L’esperienza televisiva oggi è simile ad un viaggio onirico; uno di quei sogni di cui restano nella memoria le immagini frastagliate, che si accavallano le une alle altre. Al risveglio la sensazione è di poter toccare quel vissuto, di essere stati immersi all’interno di quell’esperienza; come in un videogioco cerebrale. Addirittura, a distanza di anni, talvolta, risulta difficile distinguere ciò che abbiamo sognato da ciò che abbiamo vissuto.
L’esperienza televisiva, oggi, appare come uno di quei sogni. Il trionfo del tutto è possibile, del poter vivere, istantaneamente e contemporaneamente, sul luogo di un delitto, in un’aula parlamentare, in mezzo alle case distrutte da un terremoto oppure in uno stadio durante un avvenimento sportivo. Il salto di qualità, nel reality assoluto di questo “ora e qui” del mondo contemporaneo, è stata la possibilità di partecipare, con un messaggio, un “hashtag”, un “click” a quel mondo di immagini che assorbe il quotidiano. Le telecamere arrivano, assieme al padre di Noemi ed ai carabinieri, presso l’abitazione dei genitori del fidanzatino reo-confesso dell’omicidio della povera ragazza. Ciascuno di costoro, asserragliato nel proprio mondo, viene proiettato “live” nelle case di migliaia di utenti televisivi che, a loro volta, sono colpiti nel loro vivere personale, violato e disintegrato, da storie che si trasformano in puro voyeurismo e pornografia del male.
E poi la giustizia, un Leviatano a sua volta chiuso ed asserragliato nei suoi palazzi, dove avvengono “cose” che tutti i protagonisti delle vicende e tutti gli spettatori di quel reality giudiziario non capiscono.
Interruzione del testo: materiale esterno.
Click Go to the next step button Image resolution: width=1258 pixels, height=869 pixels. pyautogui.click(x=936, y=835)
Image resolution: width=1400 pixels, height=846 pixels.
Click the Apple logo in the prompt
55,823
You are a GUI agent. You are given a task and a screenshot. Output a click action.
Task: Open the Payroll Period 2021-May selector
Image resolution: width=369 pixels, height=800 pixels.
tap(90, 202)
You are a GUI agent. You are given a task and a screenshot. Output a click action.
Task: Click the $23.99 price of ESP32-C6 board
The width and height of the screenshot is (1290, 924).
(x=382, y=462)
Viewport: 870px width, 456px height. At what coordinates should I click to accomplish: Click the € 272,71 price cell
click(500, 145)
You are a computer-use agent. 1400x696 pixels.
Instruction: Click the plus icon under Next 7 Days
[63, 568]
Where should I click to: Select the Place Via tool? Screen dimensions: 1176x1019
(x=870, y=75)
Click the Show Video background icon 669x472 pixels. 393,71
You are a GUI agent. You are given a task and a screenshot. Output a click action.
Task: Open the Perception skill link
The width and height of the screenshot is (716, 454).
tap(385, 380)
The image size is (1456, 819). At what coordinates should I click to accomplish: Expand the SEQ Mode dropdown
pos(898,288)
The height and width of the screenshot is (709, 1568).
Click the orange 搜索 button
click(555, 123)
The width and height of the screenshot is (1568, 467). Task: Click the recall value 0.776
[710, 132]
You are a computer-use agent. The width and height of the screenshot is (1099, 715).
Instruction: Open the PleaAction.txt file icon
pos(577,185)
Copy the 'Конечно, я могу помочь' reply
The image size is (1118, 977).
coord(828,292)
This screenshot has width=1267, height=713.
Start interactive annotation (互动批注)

Ed ancora peggio: all’interno di quelle mura degli uffici giudiziari, lividi di silenzi e porte che si chiudono, tra muri senza colori (basta leggere Il Processo di Kafka per cogliere l’essenza della macchina giudiziaria) succedono “cose” quando ormai alle vecchie immagini del male si sono sostituite ed accavallate nuove immagini, nuove vittime, nuovi reality e nuove luci folleggianti di altrettanti avvenimenti mondani del male che avranno già preso il posto di quelle passate; nulla più sarà restato di “quel” crimine che pareva così sconvolgente ma che aspettava solamente di essere sconvolto da un suo erede più vertiginoso. In un eterno ritorno capace di nullificare ogni etica, del bene come del male. Come nei sogni quasi scordati interviene la giustizia, a ricordare ai protagonisti del dramma umano che “si deve fare giustizia”. Così il passato si confonderà tra figure di vittime e criminali di cui si ha un ricordo sbiadito e polveroso.
Questo è il destino della giustizia, specialmente nel tempo della riproducibilità tecnica dell’esistente, delle “news” compulsive. Questo destino da ritardatario cronico, rispetto al pendolo temporale del mondo, è il destino beffardo della giustizia. Arrivare in ritardo rispetto al tempo del “qui ed ora”; ma arrivare inesorabile. La giustizia appare così come quei lenzuoli bianchi che vengono posti sopra i corpi dei morti ammazzati per strada. Una misera copertura che sopraggiunge a posteriori, troppo a posteriori per il mondo di oggi. Senza più poter rimarginare e curare le ferite inferte dal delitto. Solo coprirle di “un velo pietoso” con la sua decisione giuridica.
Vertigine delle immagini e giustizia credono e fanno credere, ciascuna dalla propria sponda della tragicità della vita, di impersonificare un sistema in grado di ricostruire quella che Walter Benjamin chiamava l’aura, cioè dire l’irripetibilità del “qui ed ora” (dinnanzi ad un’opera d’arte ma non solo, anche un momento della natura, un accadimento, un pensiero). L’aura è il collante tra fatti nella loro pura oggettività e mondo in cui quei fatti accadono. Tutto ciò nell’idea secondo cui, un certo accadimento, avviene “lì e solo lì” perché è irripetibile l’essenza di quel luogo, dei suoi protagonisti e delle circostanze che lo caratterizzano. L’essenza di un’espressione umana e dunque della sua aura, secondo Benjamin, non può essere colta se non con un contatto diretto con l’opera umana. Il “live” voyeuristico della totale riproducibilità delle immagini e dei fatti nel nostro mondo contemporaneo non è, tuttavia, aura ma è choc puro, vertigine, pornografia, voyeurismo.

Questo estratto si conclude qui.